• _What you have to do_: Repeat each line of the listing exactly as written.

• _Exercise materials_:

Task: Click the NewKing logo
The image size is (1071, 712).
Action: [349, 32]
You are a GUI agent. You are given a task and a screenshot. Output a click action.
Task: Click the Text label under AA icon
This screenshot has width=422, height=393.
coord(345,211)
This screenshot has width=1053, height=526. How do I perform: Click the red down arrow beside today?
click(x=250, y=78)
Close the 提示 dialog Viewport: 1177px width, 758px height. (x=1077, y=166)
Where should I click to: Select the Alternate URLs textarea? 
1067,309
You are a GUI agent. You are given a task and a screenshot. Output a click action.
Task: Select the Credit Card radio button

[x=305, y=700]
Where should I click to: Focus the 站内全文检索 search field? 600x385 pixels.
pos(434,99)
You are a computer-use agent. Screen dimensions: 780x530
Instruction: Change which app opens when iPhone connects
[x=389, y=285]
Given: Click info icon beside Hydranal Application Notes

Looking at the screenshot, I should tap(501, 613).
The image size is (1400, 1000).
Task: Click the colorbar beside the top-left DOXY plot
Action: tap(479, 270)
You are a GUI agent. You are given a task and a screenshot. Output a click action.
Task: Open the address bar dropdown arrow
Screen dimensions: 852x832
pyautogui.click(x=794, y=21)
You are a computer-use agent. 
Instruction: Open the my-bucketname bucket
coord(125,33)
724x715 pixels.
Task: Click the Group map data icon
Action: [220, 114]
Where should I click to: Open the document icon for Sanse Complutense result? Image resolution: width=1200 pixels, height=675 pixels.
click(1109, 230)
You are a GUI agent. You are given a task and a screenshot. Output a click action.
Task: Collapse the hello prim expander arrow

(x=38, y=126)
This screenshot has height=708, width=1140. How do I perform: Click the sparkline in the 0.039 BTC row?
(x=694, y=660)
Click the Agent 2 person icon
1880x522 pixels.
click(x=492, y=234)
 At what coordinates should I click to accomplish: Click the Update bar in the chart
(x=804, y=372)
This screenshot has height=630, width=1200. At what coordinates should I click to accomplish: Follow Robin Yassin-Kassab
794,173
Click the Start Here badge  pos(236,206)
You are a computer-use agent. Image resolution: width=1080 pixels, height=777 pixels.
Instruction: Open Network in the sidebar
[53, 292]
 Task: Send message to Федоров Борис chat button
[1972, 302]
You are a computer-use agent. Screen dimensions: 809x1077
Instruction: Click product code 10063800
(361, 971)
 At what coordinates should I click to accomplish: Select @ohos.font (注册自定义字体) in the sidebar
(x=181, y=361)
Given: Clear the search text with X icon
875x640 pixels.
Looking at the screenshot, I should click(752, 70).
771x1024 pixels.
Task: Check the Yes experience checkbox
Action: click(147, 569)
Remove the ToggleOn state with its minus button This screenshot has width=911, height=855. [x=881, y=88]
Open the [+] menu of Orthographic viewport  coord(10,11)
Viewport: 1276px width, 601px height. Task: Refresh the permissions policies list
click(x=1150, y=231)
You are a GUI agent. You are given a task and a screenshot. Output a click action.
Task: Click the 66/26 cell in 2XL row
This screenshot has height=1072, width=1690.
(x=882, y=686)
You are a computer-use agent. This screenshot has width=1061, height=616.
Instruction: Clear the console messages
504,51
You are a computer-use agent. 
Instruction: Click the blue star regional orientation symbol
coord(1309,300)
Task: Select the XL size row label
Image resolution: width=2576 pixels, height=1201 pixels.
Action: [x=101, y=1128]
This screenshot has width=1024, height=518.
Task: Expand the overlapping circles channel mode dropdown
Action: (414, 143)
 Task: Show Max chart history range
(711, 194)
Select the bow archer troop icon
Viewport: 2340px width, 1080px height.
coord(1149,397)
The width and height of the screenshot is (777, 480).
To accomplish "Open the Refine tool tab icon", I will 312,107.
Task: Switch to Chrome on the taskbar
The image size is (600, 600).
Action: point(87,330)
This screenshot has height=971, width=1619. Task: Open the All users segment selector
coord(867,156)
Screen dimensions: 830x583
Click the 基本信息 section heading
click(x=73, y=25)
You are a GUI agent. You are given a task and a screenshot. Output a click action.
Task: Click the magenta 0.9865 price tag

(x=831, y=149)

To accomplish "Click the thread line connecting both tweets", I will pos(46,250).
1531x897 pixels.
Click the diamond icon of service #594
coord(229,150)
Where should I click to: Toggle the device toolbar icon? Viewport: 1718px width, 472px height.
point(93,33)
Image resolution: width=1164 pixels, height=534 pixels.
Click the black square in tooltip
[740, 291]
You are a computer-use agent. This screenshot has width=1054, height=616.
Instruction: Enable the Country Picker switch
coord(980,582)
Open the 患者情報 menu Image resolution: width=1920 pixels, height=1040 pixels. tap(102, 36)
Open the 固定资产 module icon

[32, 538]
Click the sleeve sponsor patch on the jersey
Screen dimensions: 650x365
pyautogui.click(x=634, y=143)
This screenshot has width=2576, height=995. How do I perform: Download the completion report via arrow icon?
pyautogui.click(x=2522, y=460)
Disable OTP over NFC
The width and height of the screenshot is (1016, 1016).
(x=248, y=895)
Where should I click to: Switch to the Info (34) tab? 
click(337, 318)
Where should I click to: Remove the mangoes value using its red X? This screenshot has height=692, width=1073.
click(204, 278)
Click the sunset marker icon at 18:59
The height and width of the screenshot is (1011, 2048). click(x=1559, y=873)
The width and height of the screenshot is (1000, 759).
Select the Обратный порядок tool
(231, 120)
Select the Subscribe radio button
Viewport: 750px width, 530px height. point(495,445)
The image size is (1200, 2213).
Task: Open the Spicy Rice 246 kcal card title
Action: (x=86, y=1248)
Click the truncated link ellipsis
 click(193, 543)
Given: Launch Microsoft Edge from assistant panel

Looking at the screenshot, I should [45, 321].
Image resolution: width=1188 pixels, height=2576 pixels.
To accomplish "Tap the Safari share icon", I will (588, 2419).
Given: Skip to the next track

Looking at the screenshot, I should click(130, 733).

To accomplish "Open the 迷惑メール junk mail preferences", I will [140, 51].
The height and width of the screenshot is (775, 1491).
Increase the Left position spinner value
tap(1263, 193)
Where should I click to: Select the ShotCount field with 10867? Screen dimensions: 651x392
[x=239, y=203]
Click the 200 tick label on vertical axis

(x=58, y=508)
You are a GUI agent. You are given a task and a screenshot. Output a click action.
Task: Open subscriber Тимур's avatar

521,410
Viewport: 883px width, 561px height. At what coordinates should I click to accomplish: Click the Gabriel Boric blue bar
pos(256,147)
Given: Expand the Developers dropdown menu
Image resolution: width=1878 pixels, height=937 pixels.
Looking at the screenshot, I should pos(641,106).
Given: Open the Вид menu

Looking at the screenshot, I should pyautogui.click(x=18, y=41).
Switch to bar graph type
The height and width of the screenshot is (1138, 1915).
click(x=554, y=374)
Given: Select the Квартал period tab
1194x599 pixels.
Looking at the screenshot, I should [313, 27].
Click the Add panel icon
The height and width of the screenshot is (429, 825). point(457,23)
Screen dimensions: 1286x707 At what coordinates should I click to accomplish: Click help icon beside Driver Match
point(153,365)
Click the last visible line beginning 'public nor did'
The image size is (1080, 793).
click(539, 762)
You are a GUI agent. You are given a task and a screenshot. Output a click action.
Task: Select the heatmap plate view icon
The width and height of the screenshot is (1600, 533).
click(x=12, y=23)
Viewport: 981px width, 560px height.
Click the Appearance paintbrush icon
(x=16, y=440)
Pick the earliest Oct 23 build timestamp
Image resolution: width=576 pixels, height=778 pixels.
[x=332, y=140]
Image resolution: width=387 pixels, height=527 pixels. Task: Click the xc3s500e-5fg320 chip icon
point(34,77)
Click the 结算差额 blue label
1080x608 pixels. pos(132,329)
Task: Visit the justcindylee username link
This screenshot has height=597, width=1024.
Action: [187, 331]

• _Task output_:
Task: Click the NewKing logo
The image size is (1071, 712).
Action: [349, 32]
You are a GUI agent. You are given a task and a screenshot. Output a click action.
Task: Click the Text label under AA icon
This screenshot has width=422, height=393.
coord(345,211)
This screenshot has width=1053, height=526. How do I perform: Click the red down arrow beside today?
click(x=250, y=78)
Close the 提示 dialog Viewport: 1177px width, 758px height. (x=1077, y=166)
Where should I click to: Select the Alternate URLs textarea? 
1067,309
You are a GUI agent. You are given a task and a screenshot. Output a click action.
Task: Select the Credit Card radio button

[x=305, y=700]
Where should I click to: Focus the 站内全文检索 search field? 600x385 pixels.
pos(434,99)
You are a computer-use agent. Screen dimensions: 780x530
Instruction: Change which app opens when iPhone connects
[x=389, y=285]
Given: Click info icon beside Hydranal Application Notes

Looking at the screenshot, I should tap(501, 613).
The image size is (1400, 1000).
Task: Click the colorbar beside the top-left DOXY plot
Action: tap(479, 270)
You are a GUI agent. You are given a task and a screenshot. Output a click action.
Task: Open the address bar dropdown arrow
Screen dimensions: 852x832
pyautogui.click(x=794, y=21)
You are a computer-use agent. 
Instruction: Open the my-bucketname bucket
coord(125,33)
724x715 pixels.
Task: Click the Group map data icon
Action: [220, 114]
Where should I click to: Open the document icon for Sanse Complutense result? Image resolution: width=1200 pixels, height=675 pixels.
click(1109, 230)
You are a GUI agent. You are given a task and a screenshot. Output a click action.
Task: Collapse the hello prim expander arrow

(x=38, y=126)
This screenshot has height=708, width=1140. How do I perform: Click the sparkline in the 0.039 BTC row?
(x=694, y=660)
Click the Agent 2 person icon
1880x522 pixels.
click(x=492, y=234)
 At what coordinates should I click to accomplish: Click the Update bar in the chart
(x=804, y=372)
This screenshot has height=630, width=1200. At what coordinates should I click to accomplish: Follow Robin Yassin-Kassab
794,173
Click the Start Here badge  pos(236,206)
You are a computer-use agent. Image resolution: width=1080 pixels, height=777 pixels.
Instruction: Open Network in the sidebar
[53, 292]
 Task: Send message to Федоров Борис chat button
[1972, 302]
You are a computer-use agent. Screen dimensions: 809x1077
Instruction: Click product code 10063800
(361, 971)
 At what coordinates should I click to accomplish: Select @ohos.font (注册自定义字体) in the sidebar
(x=181, y=361)
Given: Clear the search text with X icon
875x640 pixels.
Looking at the screenshot, I should click(752, 70).
771x1024 pixels.
Task: Check the Yes experience checkbox
Action: click(147, 569)
Remove the ToggleOn state with its minus button This screenshot has width=911, height=855. [x=881, y=88]
Open the [+] menu of Orthographic viewport  coord(10,11)
Viewport: 1276px width, 601px height. Task: Refresh the permissions policies list
click(x=1150, y=231)
You are a GUI agent. You are given a task and a screenshot. Output a click action.
Task: Click the 66/26 cell in 2XL row
This screenshot has height=1072, width=1690.
(x=882, y=686)
You are a computer-use agent. This screenshot has width=1061, height=616.
Instruction: Clear the console messages
504,51
You are a computer-use agent. 
Instruction: Click the blue star regional orientation symbol
coord(1309,300)
Task: Select the XL size row label
Image resolution: width=2576 pixels, height=1201 pixels.
Action: [x=101, y=1128]
This screenshot has width=1024, height=518.
Task: Expand the overlapping circles channel mode dropdown
Action: (414, 143)
 Task: Show Max chart history range
(711, 194)
Select the bow archer troop icon
Viewport: 2340px width, 1080px height.
coord(1149,397)
The width and height of the screenshot is (777, 480).
To accomplish "Open the Refine tool tab icon", I will 312,107.
Task: Switch to Chrome on the taskbar
The image size is (600, 600).
Action: point(87,330)
This screenshot has height=971, width=1619. Task: Open the All users segment selector
coord(867,156)
Screen dimensions: 830x583
Click the 基本信息 section heading
click(x=73, y=25)
You are a GUI agent. You are given a task and a screenshot. Output a click action.
Task: Click the magenta 0.9865 price tag

(x=831, y=149)

To accomplish "Click the thread line connecting both tweets", I will pos(46,250).
1531x897 pixels.
Click the diamond icon of service #594
coord(229,150)
Where should I click to: Toggle the device toolbar icon? Viewport: 1718px width, 472px height.
point(93,33)
Image resolution: width=1164 pixels, height=534 pixels.
Click the black square in tooltip
[740, 291]
You are a computer-use agent. This screenshot has width=1054, height=616.
Instruction: Enable the Country Picker switch
coord(980,582)
Open the 患者情報 menu Image resolution: width=1920 pixels, height=1040 pixels. tap(102, 36)
Open the 固定资产 module icon

[32, 538]
Click the sleeve sponsor patch on the jersey
Screen dimensions: 650x365
pyautogui.click(x=634, y=143)
This screenshot has width=2576, height=995. How do I perform: Download the completion report via arrow icon?
pyautogui.click(x=2522, y=460)
Disable OTP over NFC
The width and height of the screenshot is (1016, 1016).
(x=248, y=895)
Where should I click to: Switch to the Info (34) tab? 
click(337, 318)
Where should I click to: Remove the mangoes value using its red X? This screenshot has height=692, width=1073.
click(204, 278)
Click the sunset marker icon at 18:59
The height and width of the screenshot is (1011, 2048). click(x=1559, y=873)
The width and height of the screenshot is (1000, 759).
Select the Обратный порядок tool
(231, 120)
Select the Subscribe radio button
Viewport: 750px width, 530px height. point(495,445)
The image size is (1200, 2213).
Task: Open the Spicy Rice 246 kcal card title
Action: (x=86, y=1248)
Click the truncated link ellipsis
 click(193, 543)
Given: Launch Microsoft Edge from assistant panel

Looking at the screenshot, I should [45, 321].
Image resolution: width=1188 pixels, height=2576 pixels.
To accomplish "Tap the Safari share icon", I will (588, 2419).
Given: Skip to the next track

Looking at the screenshot, I should click(130, 733).

To accomplish "Open the 迷惑メール junk mail preferences", I will [140, 51].
The height and width of the screenshot is (775, 1491).
Increase the Left position spinner value
tap(1263, 193)
Where should I click to: Select the ShotCount field with 10867? Screen dimensions: 651x392
[x=239, y=203]
Click the 200 tick label on vertical axis

(x=58, y=508)
You are a GUI agent. You are given a task and a screenshot. Output a click action.
Task: Open subscriber Тимур's avatar

521,410
Viewport: 883px width, 561px height. At what coordinates should I click to accomplish: Click the Gabriel Boric blue bar
pos(256,147)
Given: Expand the Developers dropdown menu
Image resolution: width=1878 pixels, height=937 pixels.
Looking at the screenshot, I should pos(641,106).
Given: Open the Вид menu

Looking at the screenshot, I should pyautogui.click(x=18, y=41).
Switch to bar graph type
The height and width of the screenshot is (1138, 1915).
click(x=554, y=374)
Given: Select the Квартал period tab
1194x599 pixels.
Looking at the screenshot, I should [313, 27].
Click the Add panel icon
The height and width of the screenshot is (429, 825). point(457,23)
Screen dimensions: 1286x707 At what coordinates should I click to accomplish: Click help icon beside Driver Match
point(153,365)
Click the last visible line beginning 'public nor did'
The image size is (1080, 793).
click(539, 762)
You are a GUI agent. You are given a task and a screenshot. Output a click action.
Task: Select the heatmap plate view icon
The width and height of the screenshot is (1600, 533).
click(x=12, y=23)
Viewport: 981px width, 560px height.
Click the Appearance paintbrush icon
(x=16, y=440)
Pick the earliest Oct 23 build timestamp
Image resolution: width=576 pixels, height=778 pixels.
[x=332, y=140]
Image resolution: width=387 pixels, height=527 pixels. Task: Click the xc3s500e-5fg320 chip icon
point(34,77)
Click the 结算差额 blue label
1080x608 pixels. pos(132,329)
Task: Visit the justcindylee username link
This screenshot has height=597, width=1024.
Action: [187, 331]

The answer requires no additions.